VCU Health Motto: ‘In God We Trust; Everyone Else Must Bring Data’
VCU Health System in Virginia was recently named a 2018 HIMSS Davies Enterprise Award recipient for leveraging health IT to improve outcomes. Colin Banas, M.D., the health system’s chief medical information officer, said the organization prides itself on using data to improve patient outcomes. “I am reminded of a quote from one of our senior leaders,” he said. “She even puts it at the bottom of her meeting minutes. It says, ‘In God we trust. Everyone else must bring data.’”
HIMSS cited three use cases that demonstrate VCU Health’s commitment to using data and technology to improve outcomes. The first is an Enhanced Recovery after Surgery (ERAS) protocol that improved colorectal surgery outcomes.
As VCU redesigns processes such as this, technology is always one of the last steps. “When you sit in on these meetings, they are not going to talk about tech solutions for the first two months,” Banas said. “We stress the mantra of people, process and then technology. In a 7-stage flow chart, you don’t see technology until stage six and seven.” Once a team is identified and a standard of care is spelled out, then they turn back to IT and figure out how to hard-wire the changes into the electronic health record.
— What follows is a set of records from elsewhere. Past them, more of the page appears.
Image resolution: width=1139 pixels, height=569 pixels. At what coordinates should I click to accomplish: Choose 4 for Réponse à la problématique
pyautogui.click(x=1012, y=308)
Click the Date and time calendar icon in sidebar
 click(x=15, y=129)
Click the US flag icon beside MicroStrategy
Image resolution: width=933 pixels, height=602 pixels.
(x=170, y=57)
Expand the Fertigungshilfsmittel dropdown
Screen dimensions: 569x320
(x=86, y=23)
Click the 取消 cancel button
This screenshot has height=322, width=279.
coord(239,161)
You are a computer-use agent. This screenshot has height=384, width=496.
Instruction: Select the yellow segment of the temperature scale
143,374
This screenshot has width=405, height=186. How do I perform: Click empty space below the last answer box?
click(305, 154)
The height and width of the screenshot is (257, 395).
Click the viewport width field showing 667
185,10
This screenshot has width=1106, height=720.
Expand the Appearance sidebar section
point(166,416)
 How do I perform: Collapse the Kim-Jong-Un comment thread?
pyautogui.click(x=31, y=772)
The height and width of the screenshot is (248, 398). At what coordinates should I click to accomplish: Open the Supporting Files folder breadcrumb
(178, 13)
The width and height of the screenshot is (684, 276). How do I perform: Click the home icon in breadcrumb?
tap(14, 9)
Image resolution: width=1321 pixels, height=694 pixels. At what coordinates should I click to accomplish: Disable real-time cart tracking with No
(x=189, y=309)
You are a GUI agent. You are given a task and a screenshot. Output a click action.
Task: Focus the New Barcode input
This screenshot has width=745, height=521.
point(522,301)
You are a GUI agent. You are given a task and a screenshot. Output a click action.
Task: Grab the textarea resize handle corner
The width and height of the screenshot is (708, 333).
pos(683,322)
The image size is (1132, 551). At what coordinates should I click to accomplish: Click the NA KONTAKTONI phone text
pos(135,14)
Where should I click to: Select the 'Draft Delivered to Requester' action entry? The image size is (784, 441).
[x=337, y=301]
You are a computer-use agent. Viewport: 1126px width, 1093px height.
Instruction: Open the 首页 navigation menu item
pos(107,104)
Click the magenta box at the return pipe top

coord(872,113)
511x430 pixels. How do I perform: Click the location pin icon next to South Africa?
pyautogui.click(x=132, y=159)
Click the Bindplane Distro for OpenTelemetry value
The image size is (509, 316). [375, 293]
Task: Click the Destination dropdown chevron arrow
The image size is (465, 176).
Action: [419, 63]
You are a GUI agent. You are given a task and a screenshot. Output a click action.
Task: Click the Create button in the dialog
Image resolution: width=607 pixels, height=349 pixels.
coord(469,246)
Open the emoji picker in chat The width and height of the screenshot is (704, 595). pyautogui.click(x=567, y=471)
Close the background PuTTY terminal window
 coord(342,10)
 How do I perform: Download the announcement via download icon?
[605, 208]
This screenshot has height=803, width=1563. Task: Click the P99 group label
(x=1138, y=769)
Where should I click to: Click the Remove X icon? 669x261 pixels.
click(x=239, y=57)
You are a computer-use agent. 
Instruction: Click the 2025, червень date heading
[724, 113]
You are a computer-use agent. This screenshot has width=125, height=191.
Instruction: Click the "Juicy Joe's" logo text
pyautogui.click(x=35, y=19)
Because the VCU mascot is a ram, Banas said, the “ninja swat team” that works on process improvement projects is called the RAM Care team. RAM stands for reliable, appropriate and measurable. “We try to remind people that the RAM Care team is not just implementing order sets,” he said. There are five stages of people and processes first and then technology, including decision support and dashboards. “The way to drive variation out of a lot of these care processes is to be data-driven and consensus-driven,” he said. “That is what RAM Care really does – it is all about reducing variation.”
The other efforts HIMSS highlighted involved new tools that streamlined the patient discharge process and automated documentation tools that reduced catheter-associated urinary tract infections (UTIs).
Banas says it is an exciting time to be a CMIO. “We are getting out of the doldrums of regulatory reform and meaningful use, and ICD-10 sucking up all the oxygen, and we are starting to get better tools and better interoperability platforms to start doing innovative things,” he said. He pointed to SMART on FHIR and open APIs as allowing users to do new things.
VCU Health is a client of Cerner, which has an Ignite API engine. “We have one SMART on FHIR app, Visual DX, and we have just signed the paper to allow the Apple health record beta for VCU Health, so our patients will be able to link their portal data to the native Apple experience,” he said. Cerner is creating its own app store. “Some are free and others have a cost, but it is exciting,” Banas said. “A lot of these people are solving things that have really bugged us and Cerner for quite some time, and they have done it way better. Kudos to Cerner for opening up and allowing other people in this space. They openly acknowledge that some of the things people are developing are in direct competition to core functionality they try to sell to their clients. Competition is good.”